Tip or Reward? Incentivizing the information flow on organized crime
Dr Adam Masters1
1The Australian National University
This paper provides an overview of how tips and rewards are used by Australian police to combat serious and organised crime. Originally drafted as a comparative report for the Dutch Parliament in mid 2021, the purpose of this study is to explore what is known about the influence of tip and reward money on the willingness of citizens – including criminals – to provide information to the police. The research focuses on tips about “organized and serious crimes”, in particular violent crimes, drug crimes, money laundering and corruption. Crimes that by their nature affect existing social structures and ultimately the rule of law. The paper maps the development of rewards from the colonial era to the recent “Lawyer X” Royal Commission in Victoria. It then focuses on the use of police informants and the systemic flaws exposed in New South Wales and Queensland as well as apparent successes at the Federal level. The research points to a continued use of rewards into the future, however with greater oversight on police.

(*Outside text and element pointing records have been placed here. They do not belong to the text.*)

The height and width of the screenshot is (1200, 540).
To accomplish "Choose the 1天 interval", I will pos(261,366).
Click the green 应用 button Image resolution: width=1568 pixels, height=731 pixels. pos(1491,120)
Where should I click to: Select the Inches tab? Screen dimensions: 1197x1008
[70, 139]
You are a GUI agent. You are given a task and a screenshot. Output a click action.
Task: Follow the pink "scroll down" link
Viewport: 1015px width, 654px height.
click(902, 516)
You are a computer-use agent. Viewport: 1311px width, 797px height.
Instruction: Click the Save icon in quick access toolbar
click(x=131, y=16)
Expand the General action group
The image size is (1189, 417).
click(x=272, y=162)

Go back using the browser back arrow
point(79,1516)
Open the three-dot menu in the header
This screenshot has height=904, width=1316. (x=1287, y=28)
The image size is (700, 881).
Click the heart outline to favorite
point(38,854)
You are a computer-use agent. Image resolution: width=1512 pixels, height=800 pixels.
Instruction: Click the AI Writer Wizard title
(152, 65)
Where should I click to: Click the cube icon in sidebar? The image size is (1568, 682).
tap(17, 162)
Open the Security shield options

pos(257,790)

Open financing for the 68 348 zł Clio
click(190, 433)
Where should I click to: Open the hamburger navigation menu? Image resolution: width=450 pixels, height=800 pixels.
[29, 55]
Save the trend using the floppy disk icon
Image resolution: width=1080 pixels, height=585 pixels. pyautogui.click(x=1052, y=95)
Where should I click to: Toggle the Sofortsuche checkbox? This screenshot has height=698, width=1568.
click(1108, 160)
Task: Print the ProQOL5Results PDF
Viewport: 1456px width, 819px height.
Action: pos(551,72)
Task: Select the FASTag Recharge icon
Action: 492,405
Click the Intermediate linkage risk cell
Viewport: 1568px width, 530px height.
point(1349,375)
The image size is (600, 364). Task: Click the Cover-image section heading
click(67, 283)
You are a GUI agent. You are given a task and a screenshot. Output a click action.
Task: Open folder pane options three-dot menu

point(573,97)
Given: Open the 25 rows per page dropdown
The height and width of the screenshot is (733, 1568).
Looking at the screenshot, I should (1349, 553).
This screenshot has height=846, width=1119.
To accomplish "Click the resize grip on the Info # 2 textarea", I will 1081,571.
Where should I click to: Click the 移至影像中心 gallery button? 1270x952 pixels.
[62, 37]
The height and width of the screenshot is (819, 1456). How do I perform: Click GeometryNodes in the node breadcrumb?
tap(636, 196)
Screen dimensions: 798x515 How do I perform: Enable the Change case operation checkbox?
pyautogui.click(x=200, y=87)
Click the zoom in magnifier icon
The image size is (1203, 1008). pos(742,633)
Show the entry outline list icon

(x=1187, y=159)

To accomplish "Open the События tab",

Dr Adam Masters lectures on corruption and organized crime at the Australian National University’s Centre for Social Research and Methods. His teaching is based on his research in both fields, and he has also published on political rhetoric and the influence of organizational and professional culture on organizations, including Interpol. Before obtaining his PhD, Dr Masters 24-year public sector career included 18 years with the Australian Federal Police, which followed time with the Australian Taxation Office and Department of Defence.